The execution of this proof of concept (PoC) showcases the usefulness of the study and analysis of the social media domain.
This proof of concept demonstrates the use of text mining techniques on social media as a means to identify areas of interest in research,
specifically to gather conclusions regarding the most important topics to discuss during the ICT conference 2016.
The information to analyse is gathered from Twitter and Yammer posts concerning previous events.
DATA SOURCES
The data for the PoC is obtained directly from Twitter and Yammer. This ensures the usefulness and authenticity of the data for its analysis and classification.
Even though different APIs exist for both Twitter and Yammer, their restrictions (Twitter for example does not allow users to get tweets published before a week time lapse) make them not feasible to be used in the context of the PoC. Data is obtained manually.

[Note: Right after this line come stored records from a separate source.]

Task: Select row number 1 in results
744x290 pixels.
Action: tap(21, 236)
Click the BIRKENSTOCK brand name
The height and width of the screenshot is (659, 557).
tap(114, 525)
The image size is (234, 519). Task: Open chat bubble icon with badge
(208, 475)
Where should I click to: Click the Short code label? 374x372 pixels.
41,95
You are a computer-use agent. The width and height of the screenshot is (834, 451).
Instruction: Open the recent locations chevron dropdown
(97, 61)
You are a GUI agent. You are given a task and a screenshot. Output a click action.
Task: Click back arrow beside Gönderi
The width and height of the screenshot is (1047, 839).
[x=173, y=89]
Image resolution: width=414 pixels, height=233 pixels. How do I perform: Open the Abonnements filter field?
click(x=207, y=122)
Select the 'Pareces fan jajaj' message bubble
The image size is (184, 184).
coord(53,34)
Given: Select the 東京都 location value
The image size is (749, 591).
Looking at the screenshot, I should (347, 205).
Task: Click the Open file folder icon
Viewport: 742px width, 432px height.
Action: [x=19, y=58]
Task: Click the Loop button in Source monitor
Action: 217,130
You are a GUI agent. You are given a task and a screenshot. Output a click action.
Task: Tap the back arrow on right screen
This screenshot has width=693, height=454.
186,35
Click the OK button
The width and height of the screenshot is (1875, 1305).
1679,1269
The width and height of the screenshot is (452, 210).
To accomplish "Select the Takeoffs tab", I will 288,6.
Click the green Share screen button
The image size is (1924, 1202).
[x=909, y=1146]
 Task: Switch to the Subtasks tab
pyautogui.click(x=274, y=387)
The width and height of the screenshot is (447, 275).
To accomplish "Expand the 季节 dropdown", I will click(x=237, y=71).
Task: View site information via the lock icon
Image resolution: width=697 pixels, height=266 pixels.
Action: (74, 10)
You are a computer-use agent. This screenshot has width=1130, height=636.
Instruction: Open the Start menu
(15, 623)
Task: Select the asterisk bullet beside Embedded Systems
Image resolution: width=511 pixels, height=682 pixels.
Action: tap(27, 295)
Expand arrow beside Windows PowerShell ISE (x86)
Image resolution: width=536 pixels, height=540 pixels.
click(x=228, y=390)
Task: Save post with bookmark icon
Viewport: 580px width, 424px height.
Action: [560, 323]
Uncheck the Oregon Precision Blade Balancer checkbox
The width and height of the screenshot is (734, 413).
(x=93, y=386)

Lastly, additional data extracted from one survey launched on October 2015 is incorporated. This survey’s objective was to gather information related to the topics that the people are more interested in to be part of the next ICT conference 2016 agenda.
METHODOLOGICAL APPROACH
From a methodological point of view, the main tasks that have been carried out are:
Text-mining treatment: transform the abstract of the documents into a format that serves as an input for modelling algorithms
Clustering: make homogenous groups of similar documents
Classification model: obtain the rules to classify a document in one of the categories defined
Draw conclusions from the classification of documents
TECHNICAL ARCHITECTURE
The reference architecture is a collection of building blocks which consist of a series of technologies and methodologies.
NTT DATA and everis Big Data Reference Architecture is composed of 2 levels:
1. Layer: is a group of building blocks which have the same technology/methodology. There are 8 layers that are categorized
for all technologies/methodologies important for the BIG DATA Architecture.
2. Building Blocks: each one represents a technology/methodology. There are 38 building blocks in the BIG DATA Architecture.
Over the base Big Data Architecture the blocks that have been used in the PoC for each layer have been highlighted.